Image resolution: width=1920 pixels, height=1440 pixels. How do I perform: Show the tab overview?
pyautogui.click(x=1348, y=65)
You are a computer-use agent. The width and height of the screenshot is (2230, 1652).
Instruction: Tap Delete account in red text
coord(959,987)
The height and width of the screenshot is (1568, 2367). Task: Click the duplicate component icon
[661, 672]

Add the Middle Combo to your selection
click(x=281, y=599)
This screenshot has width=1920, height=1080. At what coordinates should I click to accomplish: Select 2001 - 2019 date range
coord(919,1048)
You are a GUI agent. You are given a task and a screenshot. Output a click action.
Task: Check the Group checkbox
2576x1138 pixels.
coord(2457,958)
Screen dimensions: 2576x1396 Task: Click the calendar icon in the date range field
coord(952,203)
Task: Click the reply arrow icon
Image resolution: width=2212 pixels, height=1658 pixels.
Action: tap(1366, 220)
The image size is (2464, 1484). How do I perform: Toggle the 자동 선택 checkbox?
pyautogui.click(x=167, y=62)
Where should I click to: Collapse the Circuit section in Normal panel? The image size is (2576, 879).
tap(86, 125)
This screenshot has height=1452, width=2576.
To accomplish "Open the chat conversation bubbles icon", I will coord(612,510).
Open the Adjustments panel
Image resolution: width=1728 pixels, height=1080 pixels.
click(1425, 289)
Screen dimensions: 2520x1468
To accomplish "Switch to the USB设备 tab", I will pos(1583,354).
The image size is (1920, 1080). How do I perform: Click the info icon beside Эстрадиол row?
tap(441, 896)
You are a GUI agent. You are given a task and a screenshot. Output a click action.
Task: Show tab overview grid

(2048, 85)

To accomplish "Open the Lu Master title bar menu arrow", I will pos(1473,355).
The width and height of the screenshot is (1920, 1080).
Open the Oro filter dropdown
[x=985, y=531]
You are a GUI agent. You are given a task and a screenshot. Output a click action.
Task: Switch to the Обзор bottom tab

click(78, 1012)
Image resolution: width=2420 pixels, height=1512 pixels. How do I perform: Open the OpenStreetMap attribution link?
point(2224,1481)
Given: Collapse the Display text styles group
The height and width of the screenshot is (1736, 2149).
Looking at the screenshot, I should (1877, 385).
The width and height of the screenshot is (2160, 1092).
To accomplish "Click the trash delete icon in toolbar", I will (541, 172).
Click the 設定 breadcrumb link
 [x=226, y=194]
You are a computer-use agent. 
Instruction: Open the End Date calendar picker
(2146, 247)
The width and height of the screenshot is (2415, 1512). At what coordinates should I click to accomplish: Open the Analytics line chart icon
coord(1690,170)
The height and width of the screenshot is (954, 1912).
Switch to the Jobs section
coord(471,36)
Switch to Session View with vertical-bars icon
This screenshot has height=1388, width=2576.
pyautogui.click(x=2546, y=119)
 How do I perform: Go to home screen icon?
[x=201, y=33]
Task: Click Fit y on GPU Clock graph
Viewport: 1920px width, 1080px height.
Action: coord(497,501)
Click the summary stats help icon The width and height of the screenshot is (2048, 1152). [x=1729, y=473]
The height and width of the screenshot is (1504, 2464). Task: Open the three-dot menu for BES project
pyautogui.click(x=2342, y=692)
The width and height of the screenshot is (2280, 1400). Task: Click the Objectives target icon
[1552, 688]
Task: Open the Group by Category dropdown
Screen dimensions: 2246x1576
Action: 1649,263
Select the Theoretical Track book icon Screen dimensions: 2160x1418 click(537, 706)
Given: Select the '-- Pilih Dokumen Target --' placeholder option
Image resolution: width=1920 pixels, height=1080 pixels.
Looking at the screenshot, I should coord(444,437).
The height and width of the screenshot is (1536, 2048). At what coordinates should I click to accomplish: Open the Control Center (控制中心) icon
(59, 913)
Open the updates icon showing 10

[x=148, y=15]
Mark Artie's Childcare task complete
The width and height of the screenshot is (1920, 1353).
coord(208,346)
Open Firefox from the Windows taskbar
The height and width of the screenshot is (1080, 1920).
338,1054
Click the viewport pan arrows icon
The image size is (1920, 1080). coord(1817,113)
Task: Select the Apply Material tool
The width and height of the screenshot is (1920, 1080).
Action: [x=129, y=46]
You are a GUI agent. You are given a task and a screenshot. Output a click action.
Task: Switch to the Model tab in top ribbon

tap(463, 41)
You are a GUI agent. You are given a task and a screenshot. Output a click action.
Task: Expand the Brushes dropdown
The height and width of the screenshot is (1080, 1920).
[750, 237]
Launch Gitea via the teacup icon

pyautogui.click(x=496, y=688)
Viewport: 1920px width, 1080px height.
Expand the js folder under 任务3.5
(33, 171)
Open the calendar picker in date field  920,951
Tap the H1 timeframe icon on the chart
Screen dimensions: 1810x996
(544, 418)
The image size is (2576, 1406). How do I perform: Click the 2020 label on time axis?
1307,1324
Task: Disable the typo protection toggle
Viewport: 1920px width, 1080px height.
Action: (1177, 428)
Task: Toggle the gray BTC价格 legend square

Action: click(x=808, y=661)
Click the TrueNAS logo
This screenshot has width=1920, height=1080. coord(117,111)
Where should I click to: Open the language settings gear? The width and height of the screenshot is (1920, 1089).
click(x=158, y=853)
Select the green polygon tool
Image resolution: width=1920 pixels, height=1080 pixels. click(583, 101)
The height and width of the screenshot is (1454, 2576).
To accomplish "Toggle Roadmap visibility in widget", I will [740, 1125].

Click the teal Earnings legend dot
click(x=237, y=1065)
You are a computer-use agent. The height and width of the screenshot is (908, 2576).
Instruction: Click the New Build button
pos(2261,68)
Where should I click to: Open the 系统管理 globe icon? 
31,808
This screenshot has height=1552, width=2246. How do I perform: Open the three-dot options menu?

**WORK TASK:**
Exactly as it appears above, write out the complete listing.

**SOLUTION TO THE PROBLEM:**
Image resolution: width=1920 pixels, height=1440 pixels. How do I perform: Show the tab overview?
pyautogui.click(x=1348, y=65)
You are a computer-use agent. The width and height of the screenshot is (2230, 1652).
Instruction: Tap Delete account in red text
coord(959,987)
The height and width of the screenshot is (1568, 2367). Task: Click the duplicate component icon
[661, 672]

Add the Middle Combo to your selection
click(x=281, y=599)
This screenshot has width=1920, height=1080. At what coordinates should I click to accomplish: Select 2001 - 2019 date range
coord(919,1048)
You are a GUI agent. You are given a task and a screenshot. Output a click action.
Task: Check the Group checkbox
2576x1138 pixels.
coord(2457,958)
Screen dimensions: 2576x1396 Task: Click the calendar icon in the date range field
coord(952,203)
Task: Click the reply arrow icon
Image resolution: width=2212 pixels, height=1658 pixels.
Action: tap(1366, 220)
The image size is (2464, 1484). How do I perform: Toggle the 자동 선택 checkbox?
pyautogui.click(x=167, y=62)
Where should I click to: Collapse the Circuit section in Normal panel? The image size is (2576, 879).
tap(86, 125)
This screenshot has height=1452, width=2576.
To accomplish "Open the chat conversation bubbles icon", I will coord(612,510).
Open the Adjustments panel
Image resolution: width=1728 pixels, height=1080 pixels.
click(1425, 289)
Screen dimensions: 2520x1468
To accomplish "Switch to the USB设备 tab", I will pos(1583,354).
The image size is (1920, 1080). How do I perform: Click the info icon beside Эстрадиол row?
tap(441, 896)
You are a GUI agent. You are given a task and a screenshot. Output a click action.
Task: Show tab overview grid

(2048, 85)

To accomplish "Open the Lu Master title bar menu arrow", I will pos(1473,355).
The width and height of the screenshot is (1920, 1080).
Open the Oro filter dropdown
[x=985, y=531]
You are a GUI agent. You are given a task and a screenshot. Output a click action.
Task: Switch to the Обзор bottom tab

click(78, 1012)
Image resolution: width=2420 pixels, height=1512 pixels. How do I perform: Open the OpenStreetMap attribution link?
point(2224,1481)
Given: Collapse the Display text styles group
The height and width of the screenshot is (1736, 2149).
Looking at the screenshot, I should (1877, 385).
The width and height of the screenshot is (2160, 1092).
To accomplish "Click the trash delete icon in toolbar", I will (541, 172).
Click the 設定 breadcrumb link
 [x=226, y=194]
You are a computer-use agent. 
Instruction: Open the End Date calendar picker
(2146, 247)
The width and height of the screenshot is (2415, 1512). At what coordinates should I click to accomplish: Open the Analytics line chart icon
coord(1690,170)
The height and width of the screenshot is (954, 1912).
Switch to the Jobs section
coord(471,36)
Switch to Session View with vertical-bars icon
This screenshot has height=1388, width=2576.
pyautogui.click(x=2546, y=119)
 How do I perform: Go to home screen icon?
[x=201, y=33]
Task: Click Fit y on GPU Clock graph
Viewport: 1920px width, 1080px height.
Action: coord(497,501)
Click the summary stats help icon The width and height of the screenshot is (2048, 1152). [x=1729, y=473]
The height and width of the screenshot is (1504, 2464). Task: Open the three-dot menu for BES project
pyautogui.click(x=2342, y=692)
The width and height of the screenshot is (2280, 1400). Task: Click the Objectives target icon
[1552, 688]
Task: Open the Group by Category dropdown
Screen dimensions: 2246x1576
Action: 1649,263
Select the Theoretical Track book icon Screen dimensions: 2160x1418 click(537, 706)
Given: Select the '-- Pilih Dokumen Target --' placeholder option
Image resolution: width=1920 pixels, height=1080 pixels.
Looking at the screenshot, I should coord(444,437).
The height and width of the screenshot is (1536, 2048). At what coordinates should I click to accomplish: Open the Control Center (控制中心) icon
(59, 913)
Open the updates icon showing 10

[x=148, y=15]
Mark Artie's Childcare task complete
The width and height of the screenshot is (1920, 1353).
coord(208,346)
Open Firefox from the Windows taskbar
The height and width of the screenshot is (1080, 1920).
338,1054
Click the viewport pan arrows icon
The image size is (1920, 1080). coord(1817,113)
Task: Select the Apply Material tool
The width and height of the screenshot is (1920, 1080).
Action: [x=129, y=46]
You are a GUI agent. You are given a task and a screenshot. Output a click action.
Task: Switch to the Model tab in top ribbon

tap(463, 41)
You are a GUI agent. You are given a task and a screenshot. Output a click action.
Task: Expand the Brushes dropdown
The height and width of the screenshot is (1080, 1920).
[750, 237]
Launch Gitea via the teacup icon

pyautogui.click(x=496, y=688)
Viewport: 1920px width, 1080px height.
Expand the js folder under 任务3.5
(33, 171)
Open the calendar picker in date field  920,951
Tap the H1 timeframe icon on the chart
Screen dimensions: 1810x996
(544, 418)
The image size is (2576, 1406). How do I perform: Click the 2020 label on time axis?
1307,1324
Task: Disable the typo protection toggle
Viewport: 1920px width, 1080px height.
Action: (1177, 428)
Task: Toggle the gray BTC价格 legend square

Action: click(x=808, y=661)
Click the TrueNAS logo
This screenshot has width=1920, height=1080. coord(117,111)
Where should I click to: Open the language settings gear? The width and height of the screenshot is (1920, 1089).
click(x=158, y=853)
Select the green polygon tool
Image resolution: width=1920 pixels, height=1080 pixels. click(583, 101)
The height and width of the screenshot is (1454, 2576).
To accomplish "Toggle Roadmap visibility in widget", I will [740, 1125].

Click the teal Earnings legend dot
click(x=237, y=1065)
You are a computer-use agent. The height and width of the screenshot is (908, 2576).
Instruction: Click the New Build button
pos(2261,68)
Where should I click to: Open the 系统管理 globe icon? 
31,808
This screenshot has height=1552, width=2246. How do I perform: Open the three-dot options menu?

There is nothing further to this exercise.